• **AIM OF THE EXERCISE**: Revise the items below by changing every "Instruction" to "Directive" and leaving everything else unchanged.

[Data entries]
--- Start ---

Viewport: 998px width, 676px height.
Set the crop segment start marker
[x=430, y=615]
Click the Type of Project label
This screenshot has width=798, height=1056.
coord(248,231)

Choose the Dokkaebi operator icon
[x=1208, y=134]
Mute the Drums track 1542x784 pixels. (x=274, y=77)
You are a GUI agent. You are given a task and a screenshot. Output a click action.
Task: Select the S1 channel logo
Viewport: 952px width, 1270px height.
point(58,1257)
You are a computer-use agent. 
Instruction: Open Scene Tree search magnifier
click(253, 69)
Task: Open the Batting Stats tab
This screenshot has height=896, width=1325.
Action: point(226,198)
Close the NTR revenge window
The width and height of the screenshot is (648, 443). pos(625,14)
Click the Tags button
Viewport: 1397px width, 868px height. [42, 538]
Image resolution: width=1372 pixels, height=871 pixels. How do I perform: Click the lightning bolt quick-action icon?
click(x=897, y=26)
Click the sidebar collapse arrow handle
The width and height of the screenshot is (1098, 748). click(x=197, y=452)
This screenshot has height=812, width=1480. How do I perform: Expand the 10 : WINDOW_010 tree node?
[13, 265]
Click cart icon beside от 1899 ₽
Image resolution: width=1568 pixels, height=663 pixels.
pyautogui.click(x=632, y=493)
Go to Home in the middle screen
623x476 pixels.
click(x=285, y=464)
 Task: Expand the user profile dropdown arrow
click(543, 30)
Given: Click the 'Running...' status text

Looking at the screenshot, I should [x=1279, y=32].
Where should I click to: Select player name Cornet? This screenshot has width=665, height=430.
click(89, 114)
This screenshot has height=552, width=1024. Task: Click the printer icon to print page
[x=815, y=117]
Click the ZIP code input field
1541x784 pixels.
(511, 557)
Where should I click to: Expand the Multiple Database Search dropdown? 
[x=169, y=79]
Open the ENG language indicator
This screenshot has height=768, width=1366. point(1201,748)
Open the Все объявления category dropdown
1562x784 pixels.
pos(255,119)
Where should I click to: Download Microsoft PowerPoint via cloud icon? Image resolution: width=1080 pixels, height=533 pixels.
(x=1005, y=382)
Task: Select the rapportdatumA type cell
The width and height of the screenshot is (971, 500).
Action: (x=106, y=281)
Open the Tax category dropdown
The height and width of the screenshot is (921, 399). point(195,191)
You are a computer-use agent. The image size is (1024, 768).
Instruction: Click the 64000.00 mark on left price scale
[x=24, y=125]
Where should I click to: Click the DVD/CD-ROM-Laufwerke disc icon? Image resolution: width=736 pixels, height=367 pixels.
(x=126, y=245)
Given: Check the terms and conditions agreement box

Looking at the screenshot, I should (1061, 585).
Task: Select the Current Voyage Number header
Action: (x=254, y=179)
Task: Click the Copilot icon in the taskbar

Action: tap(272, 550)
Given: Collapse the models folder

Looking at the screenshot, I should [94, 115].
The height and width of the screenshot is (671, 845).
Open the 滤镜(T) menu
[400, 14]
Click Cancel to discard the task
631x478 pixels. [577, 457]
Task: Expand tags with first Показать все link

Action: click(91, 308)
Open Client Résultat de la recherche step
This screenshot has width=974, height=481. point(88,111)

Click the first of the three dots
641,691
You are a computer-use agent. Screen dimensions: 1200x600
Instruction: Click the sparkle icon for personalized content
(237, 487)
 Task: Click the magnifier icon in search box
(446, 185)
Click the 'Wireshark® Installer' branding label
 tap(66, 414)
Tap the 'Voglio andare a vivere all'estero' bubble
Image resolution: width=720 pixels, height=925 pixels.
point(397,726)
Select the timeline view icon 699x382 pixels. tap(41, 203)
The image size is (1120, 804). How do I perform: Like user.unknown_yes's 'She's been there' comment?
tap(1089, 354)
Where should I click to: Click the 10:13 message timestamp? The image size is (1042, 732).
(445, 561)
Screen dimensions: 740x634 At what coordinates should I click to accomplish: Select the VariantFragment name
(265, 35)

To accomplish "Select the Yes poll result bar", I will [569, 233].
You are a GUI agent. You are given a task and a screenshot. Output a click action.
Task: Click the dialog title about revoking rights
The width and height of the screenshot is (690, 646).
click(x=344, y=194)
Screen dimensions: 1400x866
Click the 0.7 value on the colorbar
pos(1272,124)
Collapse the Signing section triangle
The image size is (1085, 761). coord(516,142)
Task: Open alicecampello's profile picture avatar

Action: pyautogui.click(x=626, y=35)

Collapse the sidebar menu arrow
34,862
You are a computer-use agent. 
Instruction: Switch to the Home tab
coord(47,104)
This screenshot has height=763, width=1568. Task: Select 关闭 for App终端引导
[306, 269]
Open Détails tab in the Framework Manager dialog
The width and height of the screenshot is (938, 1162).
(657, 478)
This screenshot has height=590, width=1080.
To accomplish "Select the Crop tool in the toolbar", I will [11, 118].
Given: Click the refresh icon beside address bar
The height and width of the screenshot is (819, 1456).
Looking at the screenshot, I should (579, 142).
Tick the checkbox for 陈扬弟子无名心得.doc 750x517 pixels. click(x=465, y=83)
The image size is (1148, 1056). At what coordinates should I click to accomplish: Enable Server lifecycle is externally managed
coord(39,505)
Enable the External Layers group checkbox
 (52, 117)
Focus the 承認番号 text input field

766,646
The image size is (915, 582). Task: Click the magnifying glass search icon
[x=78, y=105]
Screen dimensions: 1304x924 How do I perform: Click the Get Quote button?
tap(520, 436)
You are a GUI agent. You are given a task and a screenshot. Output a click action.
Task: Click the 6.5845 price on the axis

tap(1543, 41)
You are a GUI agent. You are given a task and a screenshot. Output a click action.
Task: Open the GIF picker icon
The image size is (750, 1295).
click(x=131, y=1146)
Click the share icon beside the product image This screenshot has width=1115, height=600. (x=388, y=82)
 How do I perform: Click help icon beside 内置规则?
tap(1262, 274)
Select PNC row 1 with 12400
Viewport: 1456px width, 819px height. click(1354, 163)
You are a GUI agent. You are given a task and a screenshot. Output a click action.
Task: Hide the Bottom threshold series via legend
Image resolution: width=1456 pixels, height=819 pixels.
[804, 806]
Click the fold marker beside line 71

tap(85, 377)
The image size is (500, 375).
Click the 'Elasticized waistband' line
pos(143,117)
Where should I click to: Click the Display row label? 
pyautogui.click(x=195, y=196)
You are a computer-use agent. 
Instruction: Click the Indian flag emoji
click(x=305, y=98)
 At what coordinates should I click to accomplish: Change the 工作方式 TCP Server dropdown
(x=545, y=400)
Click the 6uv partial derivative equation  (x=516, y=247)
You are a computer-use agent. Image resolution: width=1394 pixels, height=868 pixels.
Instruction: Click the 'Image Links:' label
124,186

--- End ---

• **THE REPLY**:
Viewport: 998px width, 676px height.
Set the crop segment start marker
[x=430, y=615]
Click the Type of Project label
This screenshot has width=798, height=1056.
coord(248,231)

Choose the Dokkaebi operator icon
[x=1208, y=134]
Mute the Drums track 1542x784 pixels. (x=274, y=77)
You are a GUI agent. You are given a task and a screenshot. Output a click action.
Task: Select the S1 channel logo
Viewport: 952px width, 1270px height.
point(58,1257)
You are a computer-use agent. 
Directive: Open Scene Tree search magnifier
click(253, 69)
Task: Open the Batting Stats tab
This screenshot has height=896, width=1325.
Action: point(226,198)
Close the NTR revenge window
The width and height of the screenshot is (648, 443). pos(625,14)
Click the Tags button
Viewport: 1397px width, 868px height. [42, 538]
Image resolution: width=1372 pixels, height=871 pixels. How do I perform: Click the lightning bolt quick-action icon?
click(x=897, y=26)
Click the sidebar collapse arrow handle
The width and height of the screenshot is (1098, 748). click(x=197, y=452)
This screenshot has height=812, width=1480. How do I perform: Expand the 10 : WINDOW_010 tree node?
[13, 265]
Click cart icon beside от 1899 ₽
Image resolution: width=1568 pixels, height=663 pixels.
pyautogui.click(x=632, y=493)
Go to Home in the middle screen
623x476 pixels.
click(x=285, y=464)
 Task: Expand the user profile dropdown arrow
click(543, 30)
Given: Click the 'Running...' status text

Looking at the screenshot, I should [x=1279, y=32].
Where should I click to: Select player name Cornet? This screenshot has width=665, height=430.
click(89, 114)
This screenshot has height=552, width=1024. Task: Click the printer icon to print page
[x=815, y=117]
Click the ZIP code input field
1541x784 pixels.
(511, 557)
Where should I click to: Expand the Multiple Database Search dropdown? 
[x=169, y=79]
Open the ENG language indicator
This screenshot has height=768, width=1366. point(1201,748)
Open the Все объявления category dropdown
1562x784 pixels.
pos(255,119)
Where should I click to: Download Microsoft PowerPoint via cloud icon? Image resolution: width=1080 pixels, height=533 pixels.
(x=1005, y=382)
Task: Select the rapportdatumA type cell
The width and height of the screenshot is (971, 500).
Action: (x=106, y=281)
Open the Tax category dropdown
The height and width of the screenshot is (921, 399). point(195,191)
You are a computer-use agent. The image size is (1024, 768).
Directive: Click the 64000.00 mark on left price scale
[x=24, y=125]
Where should I click to: Click the DVD/CD-ROM-Laufwerke disc icon? Image resolution: width=736 pixels, height=367 pixels.
(x=126, y=245)
Given: Check the terms and conditions agreement box

Looking at the screenshot, I should (1061, 585).
Task: Select the Current Voyage Number header
Action: (x=254, y=179)
Task: Click the Copilot icon in the taskbar

Action: tap(272, 550)
Given: Collapse the models folder

Looking at the screenshot, I should [94, 115].
The height and width of the screenshot is (671, 845).
Open the 滤镜(T) menu
[400, 14]
Click Cancel to discard the task
631x478 pixels. [577, 457]
Task: Expand tags with first Показать все link

Action: click(91, 308)
Open Client Résultat de la recherche step
This screenshot has width=974, height=481. point(88,111)

Click the first of the three dots
641,691
You are a computer-use agent. Screen dimensions: 1200x600
Directive: Click the sparkle icon for personalized content
(237, 487)
 Task: Click the magnifier icon in search box
(446, 185)
Click the 'Wireshark® Installer' branding label
 tap(66, 414)
Tap the 'Voglio andare a vivere all'estero' bubble
Image resolution: width=720 pixels, height=925 pixels.
point(397,726)
Select the timeline view icon 699x382 pixels. tap(41, 203)
The image size is (1120, 804). How do I perform: Like user.unknown_yes's 'She's been there' comment?
tap(1089, 354)
Where should I click to: Click the 10:13 message timestamp? The image size is (1042, 732).
(445, 561)
Screen dimensions: 740x634 At what coordinates should I click to accomplish: Select the VariantFragment name
(265, 35)

To accomplish "Select the Yes poll result bar", I will [569, 233].
You are a GUI agent. You are given a task and a screenshot. Output a click action.
Task: Click the dialog title about revoking rights
The width and height of the screenshot is (690, 646).
click(x=344, y=194)
Screen dimensions: 1400x866
Click the 0.7 value on the colorbar
pos(1272,124)
Collapse the Signing section triangle
The image size is (1085, 761). coord(516,142)
Task: Open alicecampello's profile picture avatar

Action: pyautogui.click(x=626, y=35)

Collapse the sidebar menu arrow
34,862
You are a computer-use agent. 
Directive: Switch to the Home tab
coord(47,104)
This screenshot has height=763, width=1568. Task: Select 关闭 for App终端引导
[306, 269]
Open Détails tab in the Framework Manager dialog
The width and height of the screenshot is (938, 1162).
(657, 478)
This screenshot has height=590, width=1080.
To accomplish "Select the Crop tool in the toolbar", I will [11, 118].
Given: Click the refresh icon beside address bar
The height and width of the screenshot is (819, 1456).
Looking at the screenshot, I should (579, 142).
Tick the checkbox for 陈扬弟子无名心得.doc 750x517 pixels. click(x=465, y=83)
The image size is (1148, 1056). At what coordinates should I click to accomplish: Enable Server lifecycle is externally managed
coord(39,505)
Enable the External Layers group checkbox
 (52, 117)
Focus the 承認番号 text input field

766,646
The image size is (915, 582). Task: Click the magnifying glass search icon
[x=78, y=105]
Screen dimensions: 1304x924 How do I perform: Click the Get Quote button?
tap(520, 436)
You are a GUI agent. You are given a task and a screenshot. Output a click action.
Task: Click the 6.5845 price on the axis

tap(1543, 41)
You are a GUI agent. You are given a task and a screenshot. Output a click action.
Task: Open the GIF picker icon
The image size is (750, 1295).
click(x=131, y=1146)
Click the share icon beside the product image This screenshot has width=1115, height=600. (x=388, y=82)
 How do I perform: Click help icon beside 内置规则?
tap(1262, 274)
Select PNC row 1 with 12400
Viewport: 1456px width, 819px height. click(1354, 163)
You are a GUI agent. You are given a task and a screenshot. Output a click action.
Task: Hide the Bottom threshold series via legend
Image resolution: width=1456 pixels, height=819 pixels.
[804, 806]
Click the fold marker beside line 71

tap(85, 377)
The image size is (500, 375).
Click the 'Elasticized waistband' line
pos(143,117)
Where should I click to: Click the Display row label? 
pyautogui.click(x=195, y=196)
You are a computer-use agent. 
Directive: Click the Indian flag emoji
click(x=305, y=98)
 At what coordinates should I click to accomplish: Change the 工作方式 TCP Server dropdown
(x=545, y=400)
Click the 6uv partial derivative equation  (x=516, y=247)
You are a computer-use agent. Image resolution: width=1394 pixels, height=868 pixels.
Directive: Click the 'Image Links:' label
124,186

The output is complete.